++++ Фрагмент текста

Не соглашаясь с высказанным выше мнением по поводу «выгоды», отметим, что данный мифологический мотив действительно сыграл существенную роль в истории Пугачева/Петра III: «Простонародье редко просило иных доказательств царского происхождения самозванца, кроме осмотра, позволявшего убедиться в наличии на его теле «царских знаков»«, - резонно подчеркнула И. де Мадариага.

Причем, важно заметить, что здесь обнаруживаются как общие, так и особенные моменты в сравнении с другими искателями высочайшего имени и/или титула.

Известно, что впервые «царские знаки» Е.Пугачев продемонстрировал хозяину постоялого двора (умета) отставному солдату С. Оболяеву по прозвищу Еремина Курица. Самозваный император на допросах дважды вспоминал об этом своем первом опыте, причем без заметных расхождений в изложении событий: «А на другой день просил я Еремину Курицу, чтоб велел истопить баню. Когда же оная была готова, то пошли с ним вместе. А по выходе из бани Еремина Курица спросил меня: “Что-де ето у тебя на груди за знаки?” На то я говорил: “Ето-де знаки государевы”. А как Еремина Курица, усумняся, говорил: “Что ты говоришь, какия государевы?” На то я ему подтвердил: “Я-де сам государь Петр Федорович”. Еремина Курица замолчал, и пошли из бани к нему в землянку, где я ему и стал еще говорить с уверением, что я - подлинно государь. А он, сему поверя, делал мне, яко царю, приличное учтивство».

++++++++
++++ Исходные данные

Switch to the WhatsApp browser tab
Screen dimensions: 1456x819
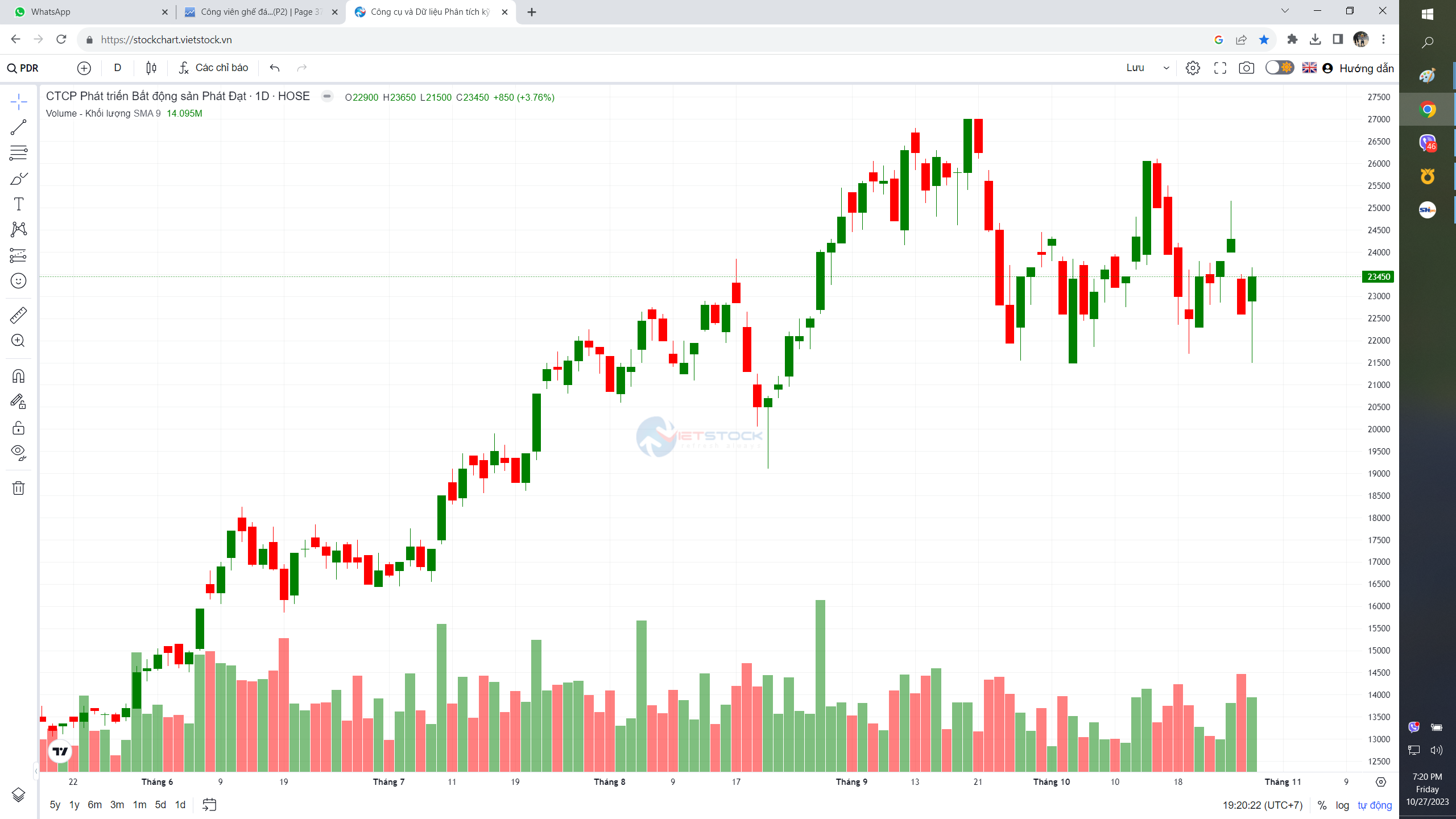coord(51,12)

++++++++
++++ Исходные данные

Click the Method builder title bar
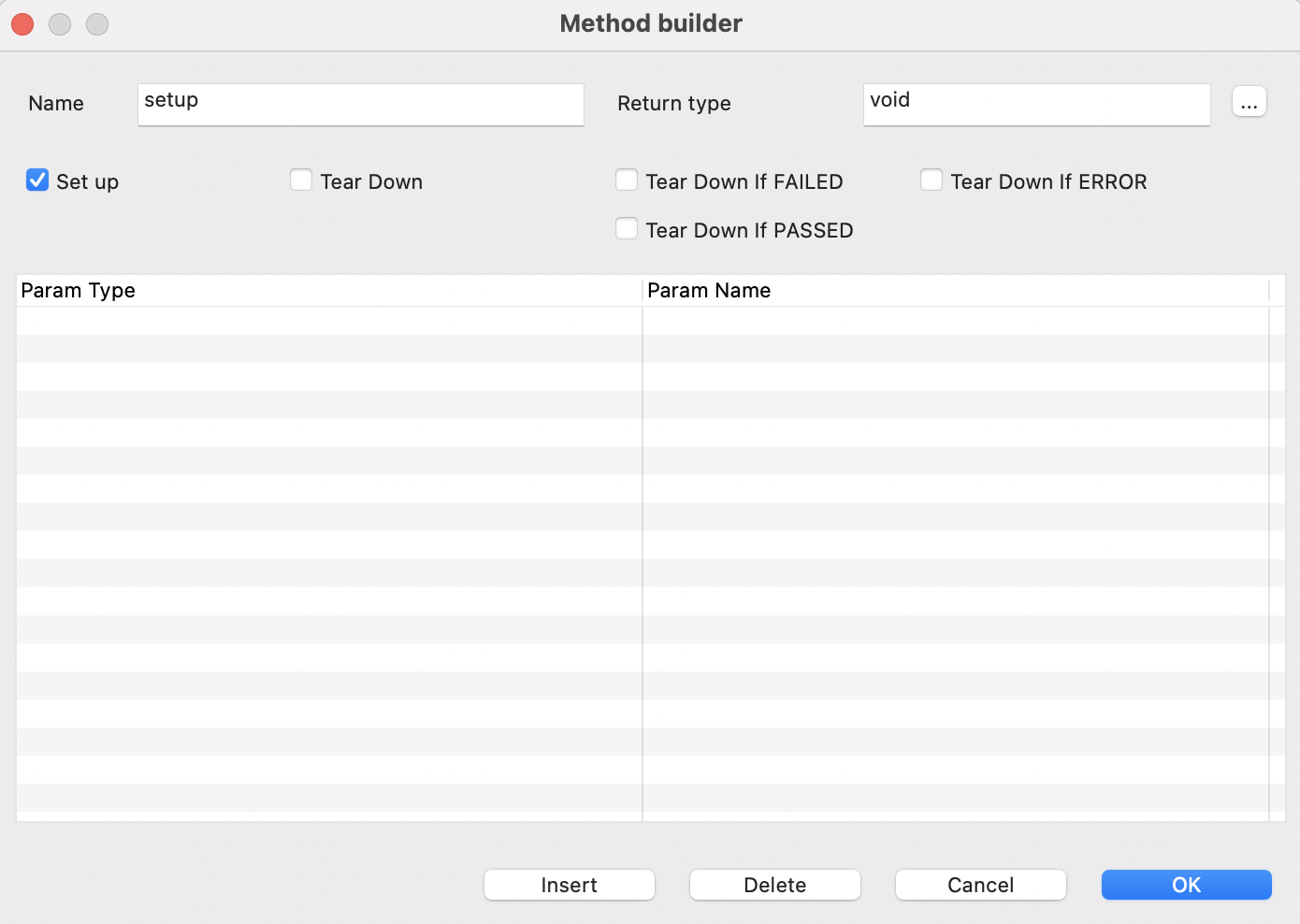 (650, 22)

++++++++

**Задание**: Выпишите все фамилии людей, которые встречаются в отрывке о «царских знаках» Пугачева.

**Разбор решения**: В отрывке встречаются три фамилии: Пугачев (Е. Пугачев), де Мадариага (И. де Мадариага) и Оболяев (С. Оболяев).